TASK DIRECTIONS ->
Gather all lines in the data that hold the string "Locate".

[[ EXCERPTED DATA, beginning ]]

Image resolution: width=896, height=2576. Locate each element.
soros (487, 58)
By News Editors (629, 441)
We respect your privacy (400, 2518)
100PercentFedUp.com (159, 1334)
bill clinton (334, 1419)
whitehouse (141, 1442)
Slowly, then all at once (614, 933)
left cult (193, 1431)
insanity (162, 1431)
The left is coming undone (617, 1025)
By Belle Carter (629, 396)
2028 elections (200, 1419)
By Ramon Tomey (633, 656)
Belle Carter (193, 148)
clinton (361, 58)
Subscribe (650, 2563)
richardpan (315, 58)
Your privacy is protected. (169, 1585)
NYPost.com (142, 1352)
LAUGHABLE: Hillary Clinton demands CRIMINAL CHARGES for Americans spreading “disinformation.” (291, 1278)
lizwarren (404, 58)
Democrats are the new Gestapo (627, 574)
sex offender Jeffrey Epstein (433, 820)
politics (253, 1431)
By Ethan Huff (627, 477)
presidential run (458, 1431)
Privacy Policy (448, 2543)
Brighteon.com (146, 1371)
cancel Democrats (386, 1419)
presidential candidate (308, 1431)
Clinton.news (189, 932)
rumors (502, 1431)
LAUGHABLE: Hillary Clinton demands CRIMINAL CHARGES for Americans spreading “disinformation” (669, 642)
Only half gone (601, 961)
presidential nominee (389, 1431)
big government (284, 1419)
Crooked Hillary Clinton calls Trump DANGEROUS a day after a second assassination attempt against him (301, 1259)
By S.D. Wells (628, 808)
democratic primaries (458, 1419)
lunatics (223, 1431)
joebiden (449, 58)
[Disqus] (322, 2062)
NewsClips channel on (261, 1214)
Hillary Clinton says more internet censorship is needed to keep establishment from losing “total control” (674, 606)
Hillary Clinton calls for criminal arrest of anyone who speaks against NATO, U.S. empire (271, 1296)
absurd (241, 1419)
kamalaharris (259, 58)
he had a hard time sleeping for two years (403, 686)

[[ EXCERPTED DATA, end ]]
[[ EXCERPTED DATA, beginning ]]

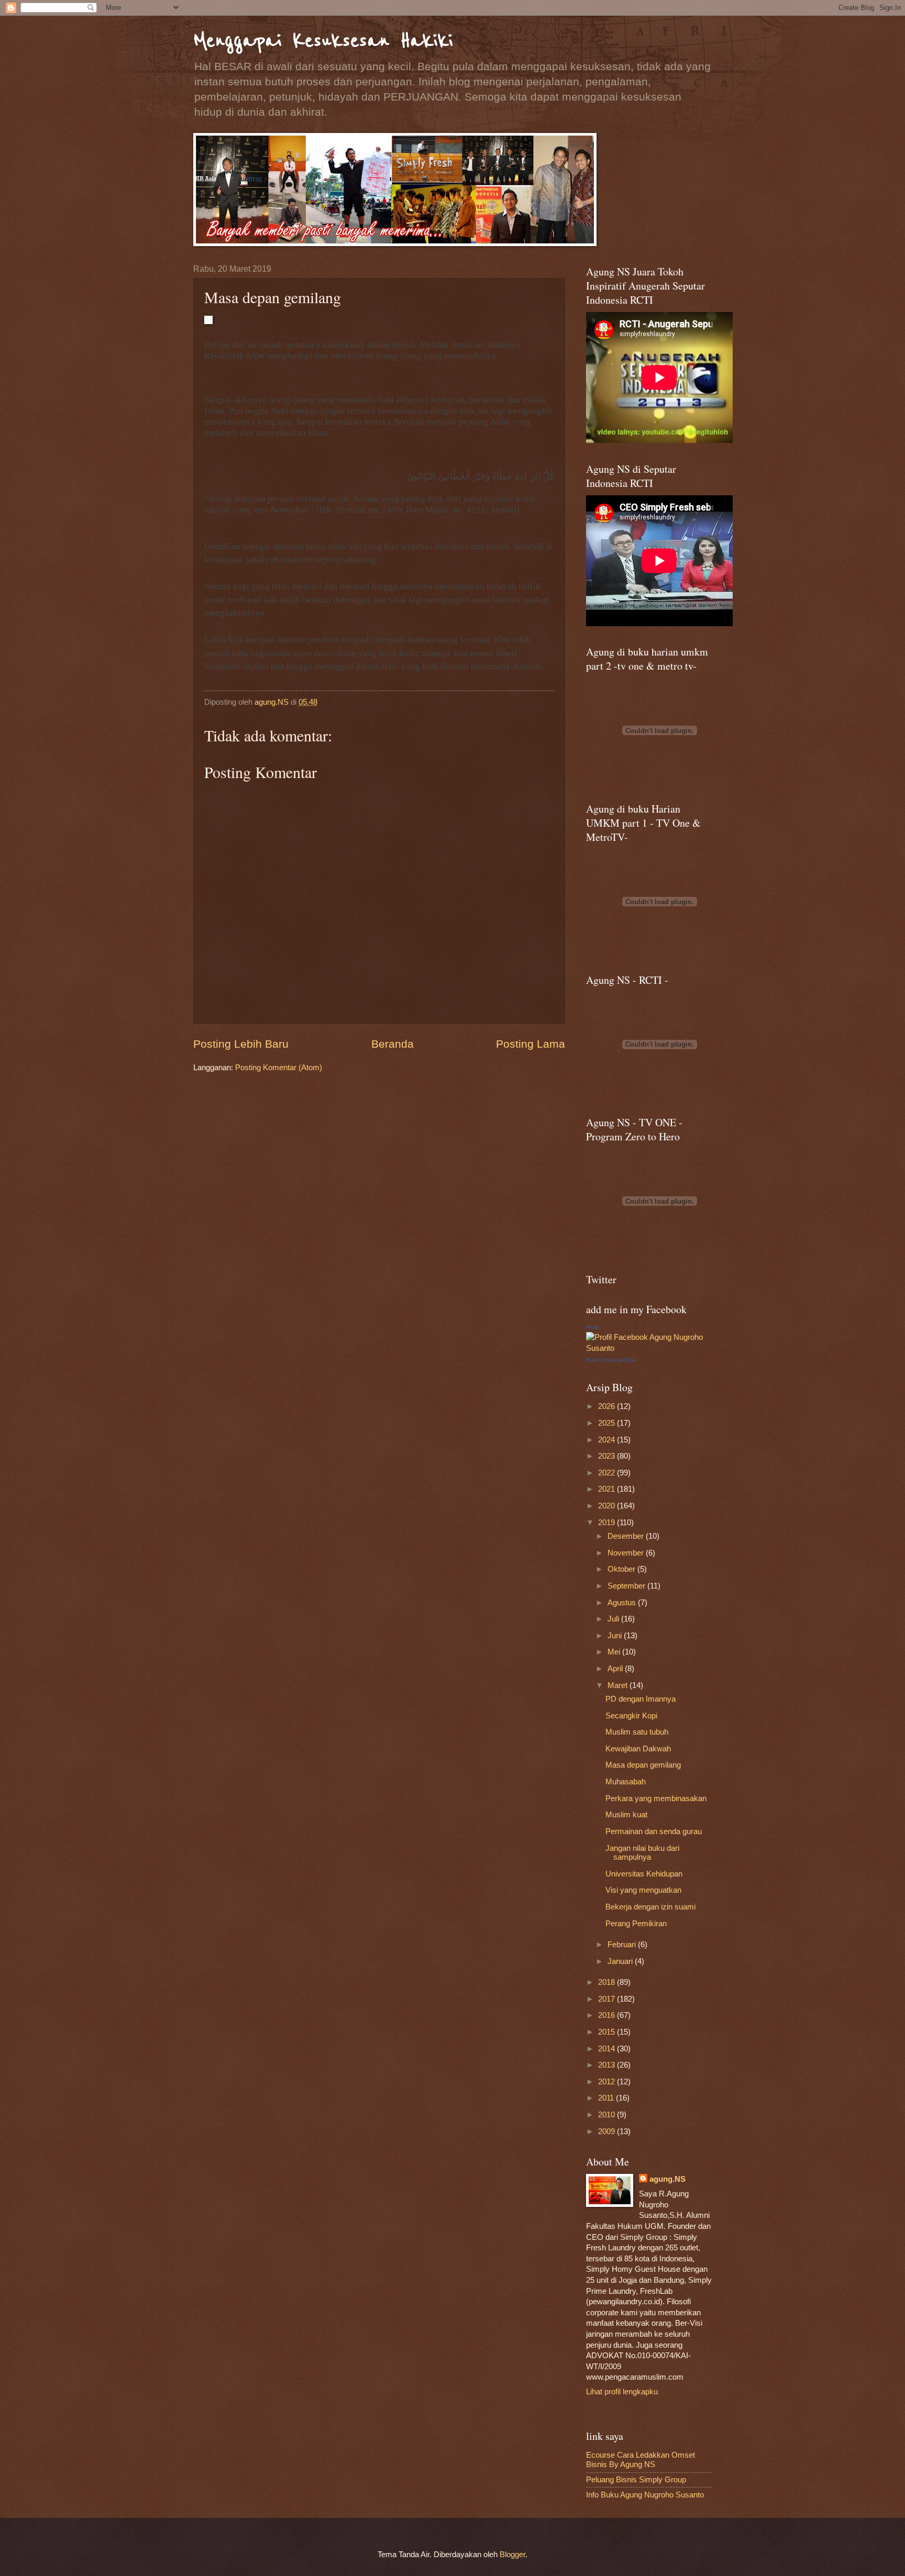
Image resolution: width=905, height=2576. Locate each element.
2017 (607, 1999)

[[ EXCERPTED DATA, end ]]
[[ EXCERPTED DATA, beginning ]]

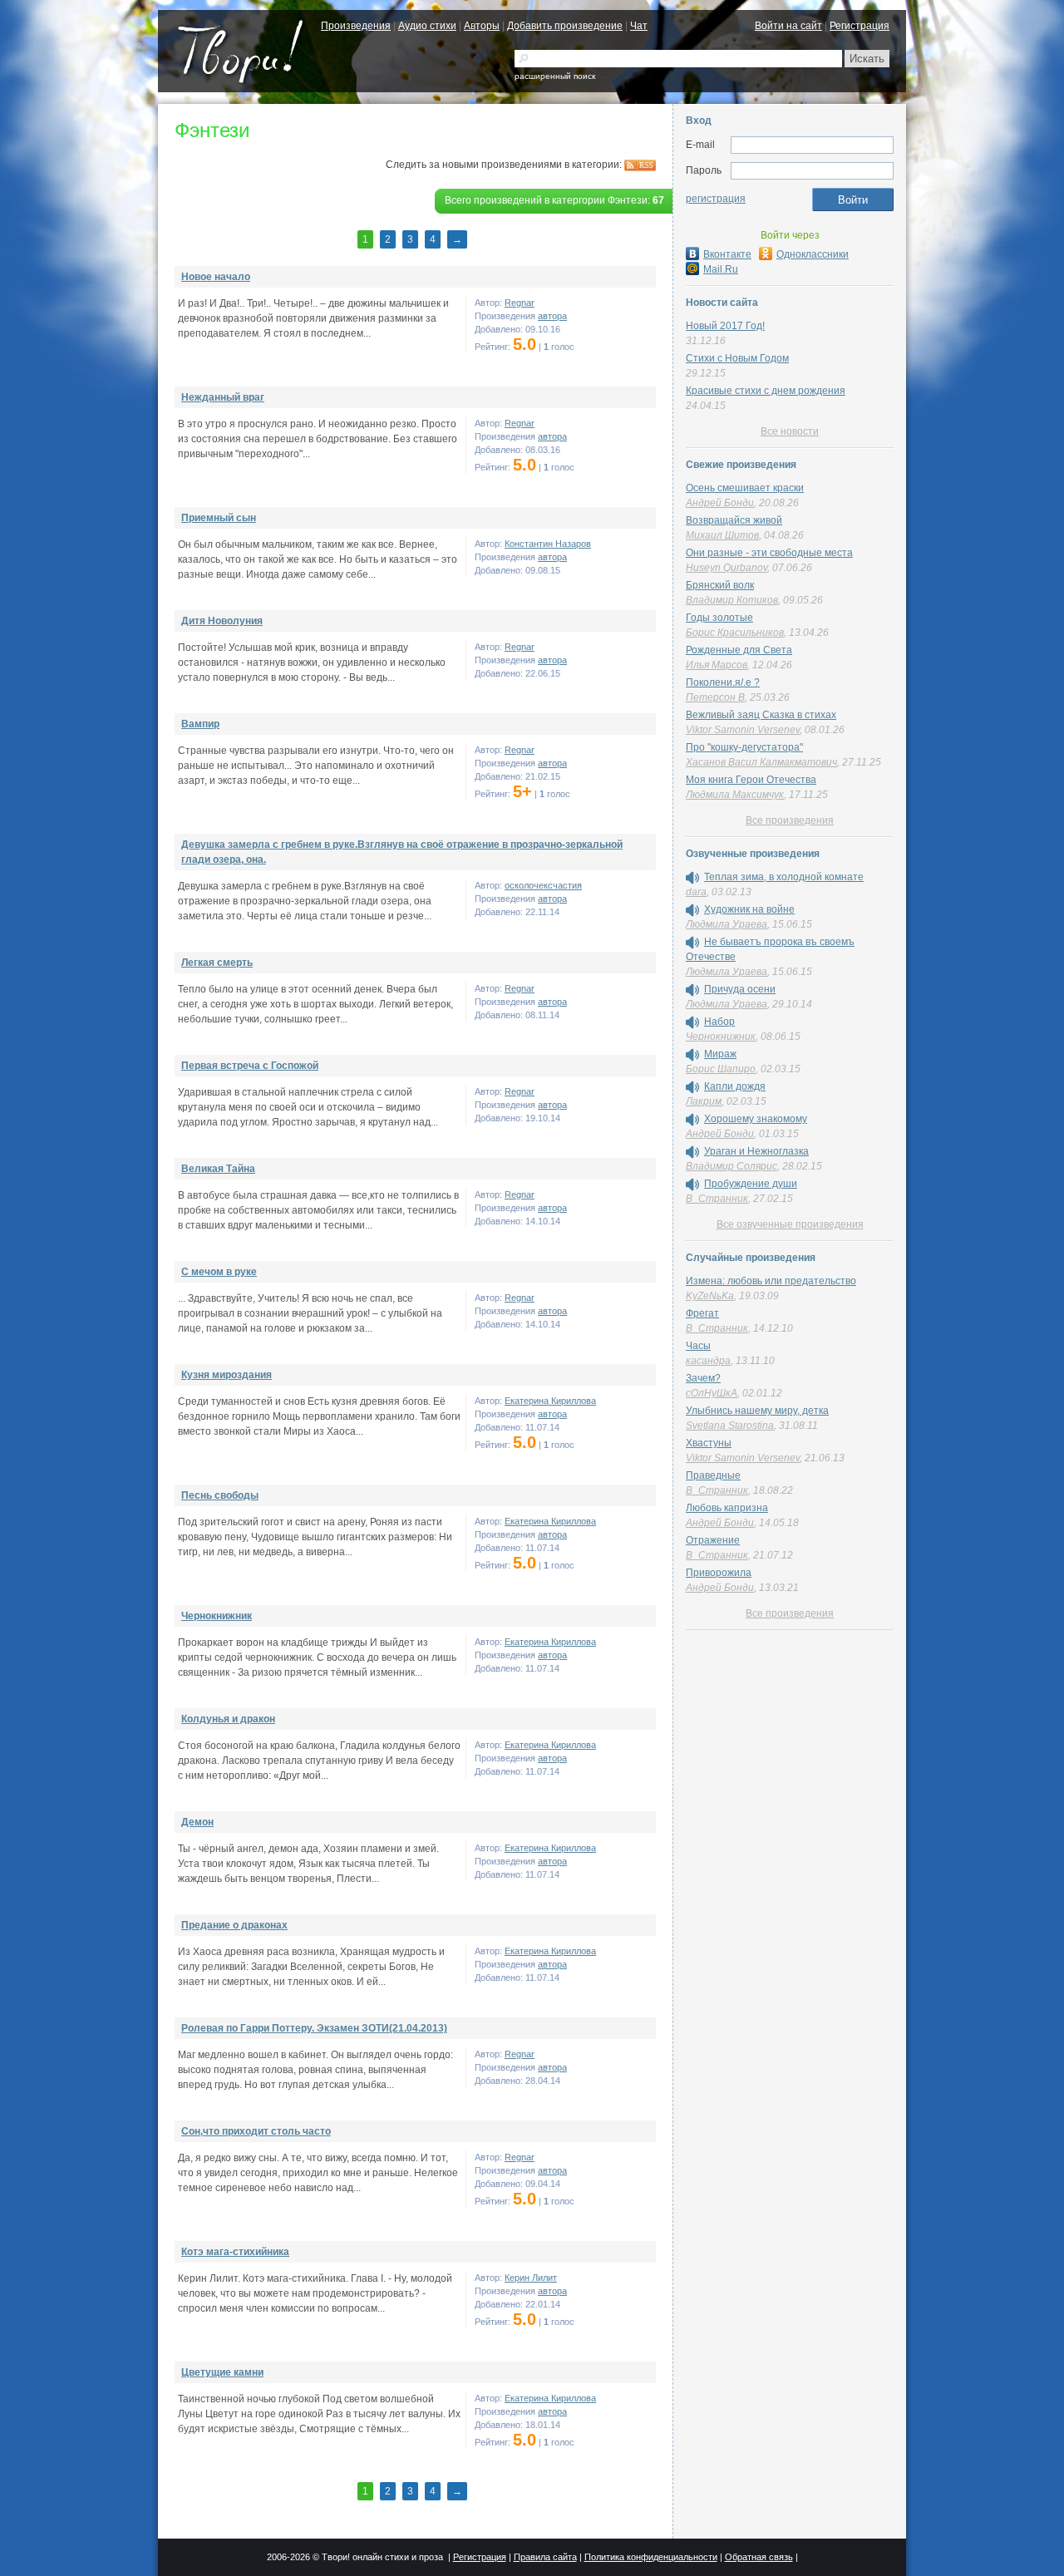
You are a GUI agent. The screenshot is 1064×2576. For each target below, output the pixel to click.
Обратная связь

[[ EXCERPTED DATA, end ]]

EXERCISE OUTPUT ->
Image resolution: width=896, height=2576. Locate each element.
Image resolution: width=905, height=2576. Locate each element.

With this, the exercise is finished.